[The data — start]
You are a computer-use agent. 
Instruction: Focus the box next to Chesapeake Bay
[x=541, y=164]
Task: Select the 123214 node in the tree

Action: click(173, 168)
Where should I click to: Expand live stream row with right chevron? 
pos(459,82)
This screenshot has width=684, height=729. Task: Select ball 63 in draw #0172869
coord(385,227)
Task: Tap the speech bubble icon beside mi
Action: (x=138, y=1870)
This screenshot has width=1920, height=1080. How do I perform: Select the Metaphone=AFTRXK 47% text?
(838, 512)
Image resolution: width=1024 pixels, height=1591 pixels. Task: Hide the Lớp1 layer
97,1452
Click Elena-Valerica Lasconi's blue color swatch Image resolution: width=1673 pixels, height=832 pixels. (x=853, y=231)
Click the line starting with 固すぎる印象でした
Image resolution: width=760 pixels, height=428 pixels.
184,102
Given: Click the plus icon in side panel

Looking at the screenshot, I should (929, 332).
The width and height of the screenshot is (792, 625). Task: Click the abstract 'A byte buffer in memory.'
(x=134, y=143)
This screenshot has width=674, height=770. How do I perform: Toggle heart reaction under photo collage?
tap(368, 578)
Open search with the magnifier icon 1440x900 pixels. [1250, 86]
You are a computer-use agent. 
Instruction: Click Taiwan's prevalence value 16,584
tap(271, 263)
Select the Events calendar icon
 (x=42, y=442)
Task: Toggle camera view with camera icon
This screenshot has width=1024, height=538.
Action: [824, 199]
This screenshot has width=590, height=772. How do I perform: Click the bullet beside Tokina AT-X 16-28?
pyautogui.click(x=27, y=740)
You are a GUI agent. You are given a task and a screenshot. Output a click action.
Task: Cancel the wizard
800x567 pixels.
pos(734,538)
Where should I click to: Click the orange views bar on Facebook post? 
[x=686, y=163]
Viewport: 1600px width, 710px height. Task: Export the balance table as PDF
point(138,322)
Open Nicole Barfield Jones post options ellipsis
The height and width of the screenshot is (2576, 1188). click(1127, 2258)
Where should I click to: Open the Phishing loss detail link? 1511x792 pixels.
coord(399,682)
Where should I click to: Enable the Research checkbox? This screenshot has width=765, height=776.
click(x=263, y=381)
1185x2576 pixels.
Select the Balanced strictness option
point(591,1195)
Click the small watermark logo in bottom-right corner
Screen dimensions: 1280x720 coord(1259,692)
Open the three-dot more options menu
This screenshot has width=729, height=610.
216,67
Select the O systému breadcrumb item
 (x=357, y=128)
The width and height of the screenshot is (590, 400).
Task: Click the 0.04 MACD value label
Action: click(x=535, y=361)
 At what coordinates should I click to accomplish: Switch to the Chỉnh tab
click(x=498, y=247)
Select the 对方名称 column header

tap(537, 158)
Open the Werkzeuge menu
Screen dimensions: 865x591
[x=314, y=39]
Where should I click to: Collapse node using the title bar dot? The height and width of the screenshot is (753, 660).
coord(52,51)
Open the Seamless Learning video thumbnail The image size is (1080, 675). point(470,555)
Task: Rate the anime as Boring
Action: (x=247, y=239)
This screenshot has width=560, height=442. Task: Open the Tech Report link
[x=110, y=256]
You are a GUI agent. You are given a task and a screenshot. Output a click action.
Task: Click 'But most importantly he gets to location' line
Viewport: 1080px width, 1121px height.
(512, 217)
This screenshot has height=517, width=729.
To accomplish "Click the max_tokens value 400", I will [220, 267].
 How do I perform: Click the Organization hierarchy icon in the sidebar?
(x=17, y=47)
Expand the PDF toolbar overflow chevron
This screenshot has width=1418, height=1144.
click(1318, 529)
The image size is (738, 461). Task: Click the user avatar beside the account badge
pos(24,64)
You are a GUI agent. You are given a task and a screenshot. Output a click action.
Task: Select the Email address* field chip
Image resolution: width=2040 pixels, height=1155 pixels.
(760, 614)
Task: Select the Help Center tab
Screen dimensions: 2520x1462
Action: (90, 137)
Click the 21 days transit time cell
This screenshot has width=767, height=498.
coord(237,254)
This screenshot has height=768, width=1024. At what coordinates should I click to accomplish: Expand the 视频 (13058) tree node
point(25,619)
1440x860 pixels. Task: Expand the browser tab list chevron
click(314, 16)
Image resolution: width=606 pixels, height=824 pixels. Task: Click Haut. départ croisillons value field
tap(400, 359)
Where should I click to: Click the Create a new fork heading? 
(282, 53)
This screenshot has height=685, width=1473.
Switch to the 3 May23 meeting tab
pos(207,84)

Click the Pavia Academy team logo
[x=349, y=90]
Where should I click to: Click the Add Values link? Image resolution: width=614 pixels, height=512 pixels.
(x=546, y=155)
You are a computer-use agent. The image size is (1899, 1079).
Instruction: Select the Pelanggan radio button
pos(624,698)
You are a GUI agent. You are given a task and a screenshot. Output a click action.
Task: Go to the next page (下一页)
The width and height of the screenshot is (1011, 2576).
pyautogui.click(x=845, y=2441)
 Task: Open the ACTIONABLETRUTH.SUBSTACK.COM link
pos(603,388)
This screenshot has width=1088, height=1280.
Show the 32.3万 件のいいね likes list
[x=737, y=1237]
[The data — finish]
*Work task*
Please be sure to repeat every entry exactly.

*Answer*
You are a computer-use agent. 
Instruction: Focus the box next to Chesapeake Bay
[x=541, y=164]
Task: Select the 123214 node in the tree

Action: click(173, 168)
Where should I click to: Expand live stream row with right chevron? 
pos(459,82)
This screenshot has width=684, height=729. Task: Select ball 63 in draw #0172869
coord(385,227)
Task: Tap the speech bubble icon beside mi
Action: (x=138, y=1870)
This screenshot has width=1920, height=1080. How do I perform: Select the Metaphone=AFTRXK 47% text?
(838, 512)
Image resolution: width=1024 pixels, height=1591 pixels. Task: Hide the Lớp1 layer
97,1452
Click Elena-Valerica Lasconi's blue color swatch Image resolution: width=1673 pixels, height=832 pixels. (x=853, y=231)
Click the line starting with 固すぎる印象でした
Image resolution: width=760 pixels, height=428 pixels.
184,102
Given: Click the plus icon in side panel

Looking at the screenshot, I should (929, 332).
The width and height of the screenshot is (792, 625). Task: Click the abstract 'A byte buffer in memory.'
(x=134, y=143)
This screenshot has width=674, height=770. How do I perform: Toggle heart reaction under photo collage?
tap(368, 578)
Open search with the magnifier icon 1440x900 pixels. [1250, 86]
You are a computer-use agent. 
Instruction: Click Taiwan's prevalence value 16,584
tap(271, 263)
Select the Events calendar icon
 (x=42, y=442)
Task: Toggle camera view with camera icon
This screenshot has width=1024, height=538.
Action: [824, 199]
This screenshot has width=590, height=772. How do I perform: Click the bullet beside Tokina AT-X 16-28?
pyautogui.click(x=27, y=740)
You are a GUI agent. You are given a task and a screenshot. Output a click action.
Task: Cancel the wizard
800x567 pixels.
pos(734,538)
Where should I click to: Click the orange views bar on Facebook post? 
[x=686, y=163]
Viewport: 1600px width, 710px height. Task: Export the balance table as PDF
point(138,322)
Open Nicole Barfield Jones post options ellipsis
The height and width of the screenshot is (2576, 1188). click(1127, 2258)
Where should I click to: Open the Phishing loss detail link? 1511x792 pixels.
coord(399,682)
Where should I click to: Enable the Research checkbox? This screenshot has width=765, height=776.
click(x=263, y=381)
1185x2576 pixels.
Select the Balanced strictness option
point(591,1195)
Click the small watermark logo in bottom-right corner
Screen dimensions: 1280x720 coord(1259,692)
Open the three-dot more options menu
This screenshot has width=729, height=610.
216,67
Select the O systému breadcrumb item
 (x=357, y=128)
The width and height of the screenshot is (590, 400).
Task: Click the 0.04 MACD value label
Action: click(x=535, y=361)
 At what coordinates should I click to accomplish: Switch to the Chỉnh tab
click(x=498, y=247)
Select the 对方名称 column header

tap(537, 158)
Open the Werkzeuge menu
Screen dimensions: 865x591
[x=314, y=39]
Where should I click to: Collapse node using the title bar dot? The height and width of the screenshot is (753, 660).
coord(52,51)
Open the Seamless Learning video thumbnail The image size is (1080, 675). point(470,555)
Task: Rate the anime as Boring
Action: (x=247, y=239)
This screenshot has width=560, height=442. Task: Open the Tech Report link
[x=110, y=256]
You are a GUI agent. You are given a task and a screenshot. Output a click action.
Task: Click 'But most importantly he gets to location' line
Viewport: 1080px width, 1121px height.
(512, 217)
This screenshot has height=517, width=729.
To accomplish "Click the max_tokens value 400", I will [220, 267].
 How do I perform: Click the Organization hierarchy icon in the sidebar?
(x=17, y=47)
Expand the PDF toolbar overflow chevron
This screenshot has width=1418, height=1144.
click(1318, 529)
The image size is (738, 461). Task: Click the user avatar beside the account badge
pos(24,64)
You are a GUI agent. You are given a task and a screenshot. Output a click action.
Task: Select the Email address* field chip
Image resolution: width=2040 pixels, height=1155 pixels.
(760, 614)
Task: Select the Help Center tab
Screen dimensions: 2520x1462
Action: (90, 137)
Click the 21 days transit time cell
This screenshot has width=767, height=498.
coord(237,254)
This screenshot has height=768, width=1024. At what coordinates should I click to accomplish: Expand the 视频 (13058) tree node
point(25,619)
1440x860 pixels. Task: Expand the browser tab list chevron
click(314, 16)
Image resolution: width=606 pixels, height=824 pixels. Task: Click Haut. départ croisillons value field
tap(400, 359)
Where should I click to: Click the Create a new fork heading? 
(282, 53)
This screenshot has height=685, width=1473.
Switch to the 3 May23 meeting tab
pos(207,84)

Click the Pavia Academy team logo
[x=349, y=90]
Where should I click to: Click the Add Values link? Image resolution: width=614 pixels, height=512 pixels.
(x=546, y=155)
You are a computer-use agent. The image size is (1899, 1079).
Instruction: Select the Pelanggan radio button
pos(624,698)
You are a GUI agent. You are given a task and a screenshot. Output a click action.
Task: Go to the next page (下一页)
The width and height of the screenshot is (1011, 2576).
pyautogui.click(x=845, y=2441)
 Task: Open the ACTIONABLETRUTH.SUBSTACK.COM link
pos(603,388)
This screenshot has width=1088, height=1280.
Show the 32.3万 件のいいね likes list
[x=737, y=1237]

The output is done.